ACPI: NFIT: core: acpi_nfit_init()のエラー時のクリーンアップ処理を修正
acpi_descオブジェクトがacpi_descsリストに追加された後にacpi_nfit_init()が失敗した場合、その場合NFITデバイスに対してdevmアクションとしてのacpi_nfit_shutdown()が登録されないため、そのオブジェクトはリストから削除されません。次に、acpi_nfit_init()の失敗によりacpi_nfit_probe()も失敗し、acpi_descオブジェクトが解放されますが、acpi_descsにはダングリングポインタが残ったままになります。その後発生する任意のACPIマシンチェック例外(MCE)はnfit_handle_mce()をトリガーし、この関数はacpi_descsをイテレートするため、use-after-freeが発生します。

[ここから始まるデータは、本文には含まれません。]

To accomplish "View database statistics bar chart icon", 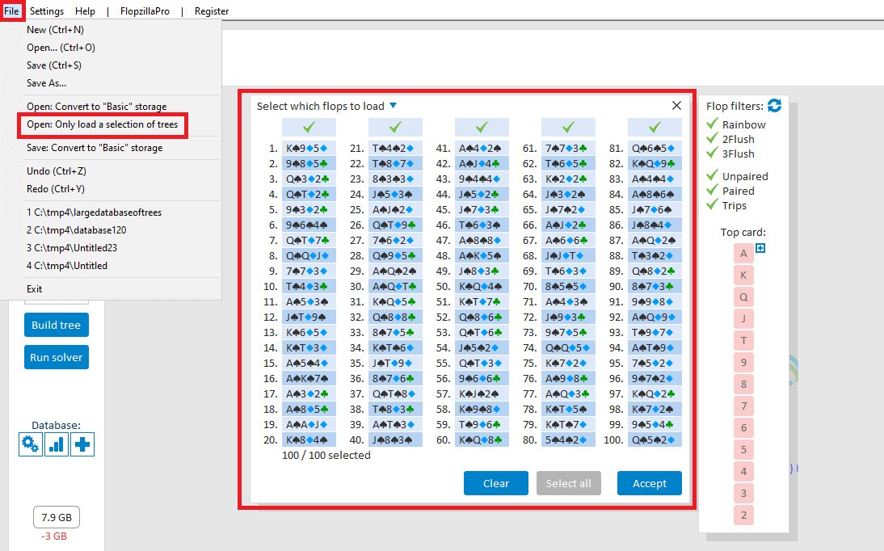I will click(x=56, y=444).
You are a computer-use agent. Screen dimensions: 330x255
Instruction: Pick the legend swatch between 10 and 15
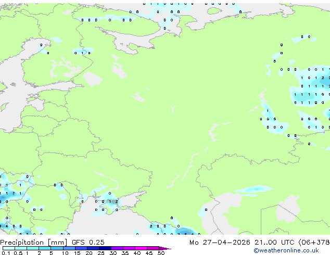point(70,248)
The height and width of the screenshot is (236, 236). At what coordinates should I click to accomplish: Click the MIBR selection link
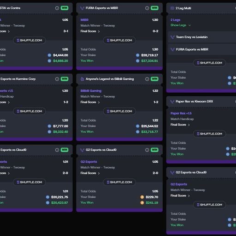(84, 20)
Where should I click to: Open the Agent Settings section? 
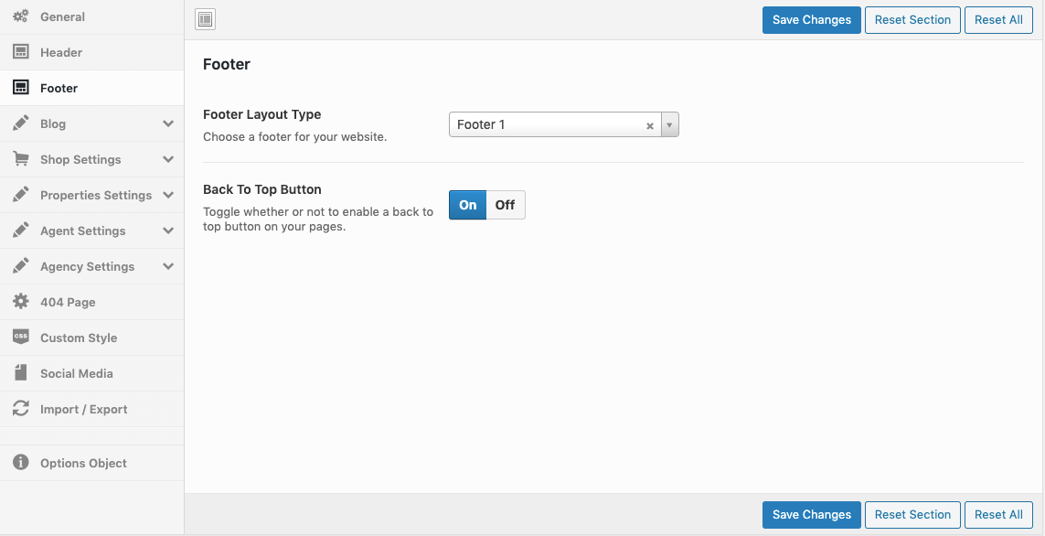click(83, 230)
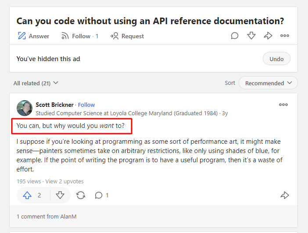
Task: Open question's three-dot more menu
Action: point(285,36)
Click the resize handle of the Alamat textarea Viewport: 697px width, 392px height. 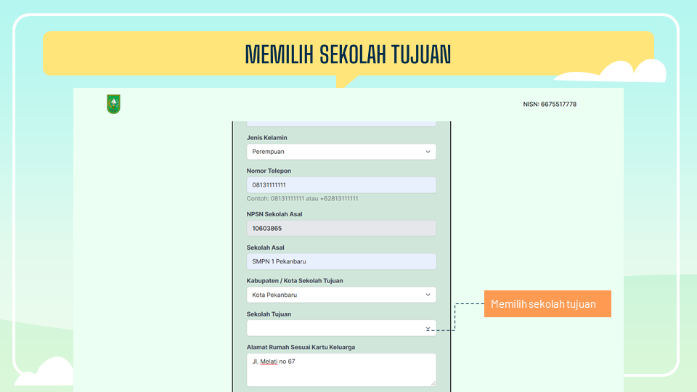pos(433,383)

さらに、NFITデバイスに対して通知ハンドラがインストールされ、かつacpi_descオブジェクトの割り当てやNFITデバイスのドライバデータポインタの設定が行われずにacpi_nfit_probe()が0(成功)を返した場合、acpi_nfit_update_notify()によってacpi_descオブジェクトが割り当てられ、それを初期化するためにacpi_nfit_init()が呼び出されます。この場合、acpi_nfit_init()の失敗の有無にかかわらず、NFITデバイスに対してdevmアクションとしてのacpi_nfit_shutdown()は登録されず、acpi_descはacpi_descsリストから削除されることはありません。ドライバのアンロード時にacpi_descオブジェクトが解放されると、前述の場合と同様に、その後の任意のACPI MCEによりuse-after-freeが発生します。
上記の最初の課題に対処するため、acpi_nfit_init()の失敗時にacpi_nfit_probe()が直接acpi_nfit_shutdown()を呼び出すようにしました。2つ目の課題に対処するため、ドライバにremoveコールバックを追加し、そこからacpi_nfit_shutdown()を呼び出させるようにしました。また、これによりacpi_nfit_shutdown()に対してNULLが渡される可能性が生じたり、渡されたacpi_descオブジェクトが初期化されていない可能性があるため、その関数内でacpi_descおよびそのnvdimm_busフィールドに対するNULLチェックを追加し、acpi_nft_unregister()でNVDIMMバスの登録解除後に後者をクリアするようにしました。